Fortunately, some enterprising business (with the improbable name of "crudessence") saw fit to bring it to Canada. Let's give this a whirl then, shall we?
By the way, I'm pretty sure it's not a "health beverage" in Russia, since the primary purpose of fermentation is - you guessed it - to create alcohol. But in Canada, it's marketed as a "detoxifying tonic", possibly because they know that people in health food stores will try anything once. (A trait they share in common with certain bloggers.) They also mention in the ingredients that it's "made with love." Normally, that's just a charming idiosyncrasy. But I have to wonder: if it's a "living" beverage and it's made with love... whose love are we talking about? This tea has a higher opinion of me than I realised. Not only that, but it confirms my suspicions that this would be available in the Mos Eisley cantina.
Upon opening it, there's a small release of carbon dioxide, and the distinct yeasty odour of fermentation. According to the label, it's less than 0.5% alcohol. Like I said, it's a form of alcohol in Russia (and Mos Eisley). And I must admit, there's something impressive about a culture that's willing to take a pot of tea and ask, "how can we get drunk off of this?"
By the way, in case you haven't noticed, I've been rambling for the last few paragraphs because I'm still wondering what to do about that skin of bacteria floating on top of my alcoholic tea. Perhaps I'll skim the Mother off and add it to a pot of Earl Grey and see what happens.
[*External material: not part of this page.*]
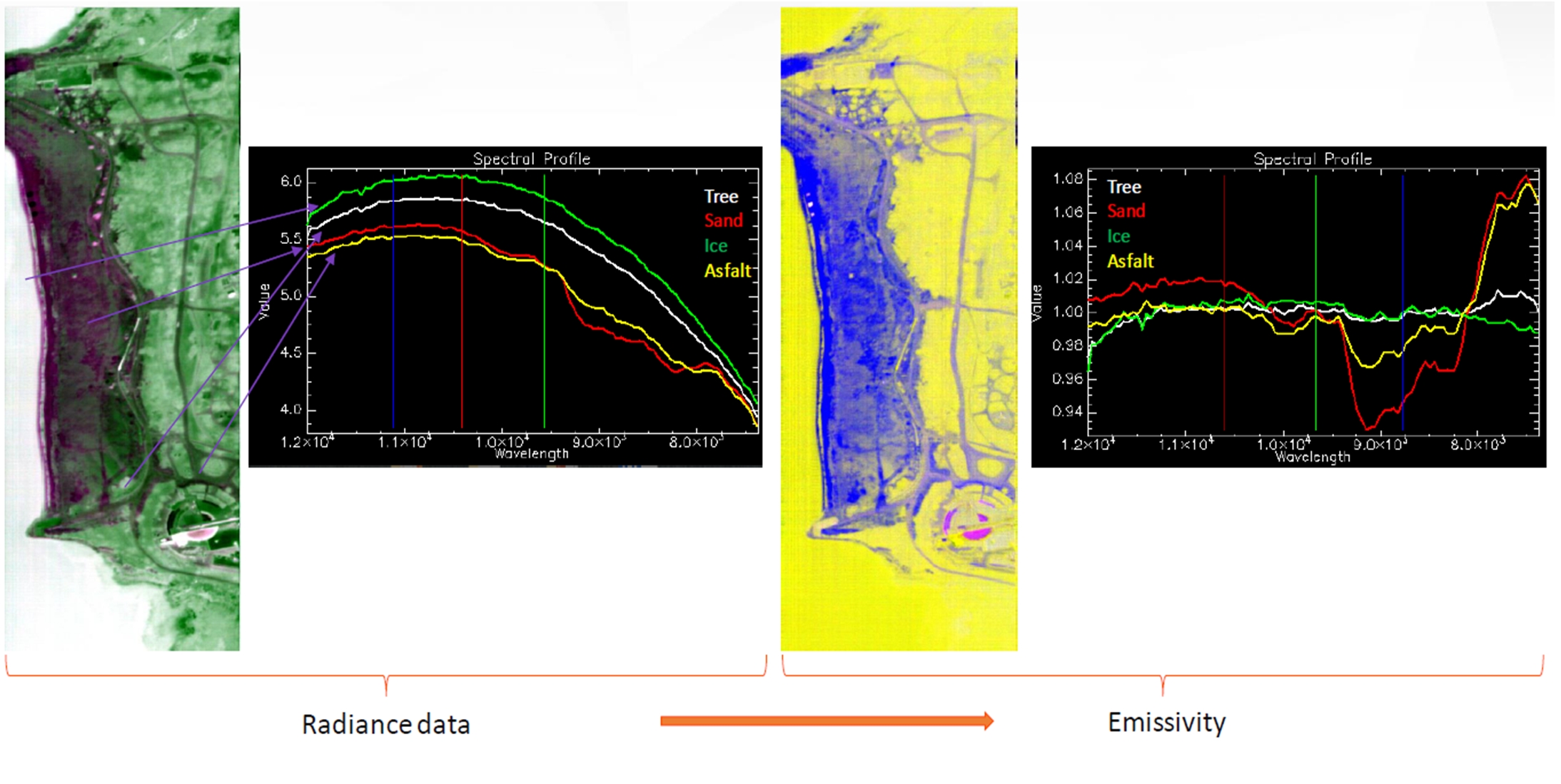
Task: Select yellow Asfalt legend in radiance plot
Action: [727, 271]
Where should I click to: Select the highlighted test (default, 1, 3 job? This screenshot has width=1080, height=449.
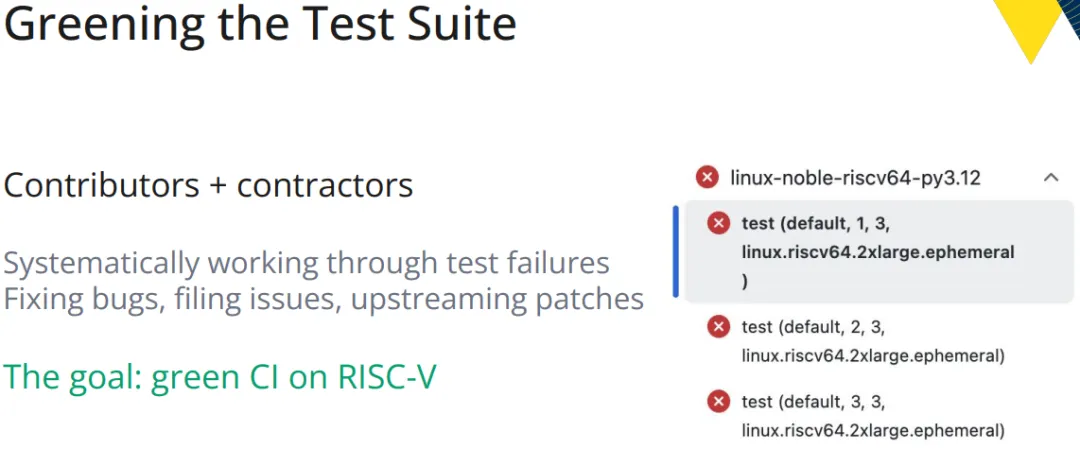click(878, 251)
Perhaps I can call that strain the Queen Mother? Anyway, enough stalling. Time to see what it tastes like!
Well, it's better than hakarl.
Actually, it's very good! A bit strange, though. The first thing you notice is that it's as flat as the prairies compared to other carbonated drinks, but the bite of the dissolved CO2 is still there. There's also that distinctive yeasty taste, but it actually blends rather well with the sweet maple and blueberry flavouring.
I think the most surprising thing about it is its fullness: upon the tongue, it feels like a heavy draught of beer mixed with fruit and sugar, but it's still just tea.
I don't trust it... but I suppose it wants to avoid the Imperials just as much as I do.
Maybe we'll be able to work together after all.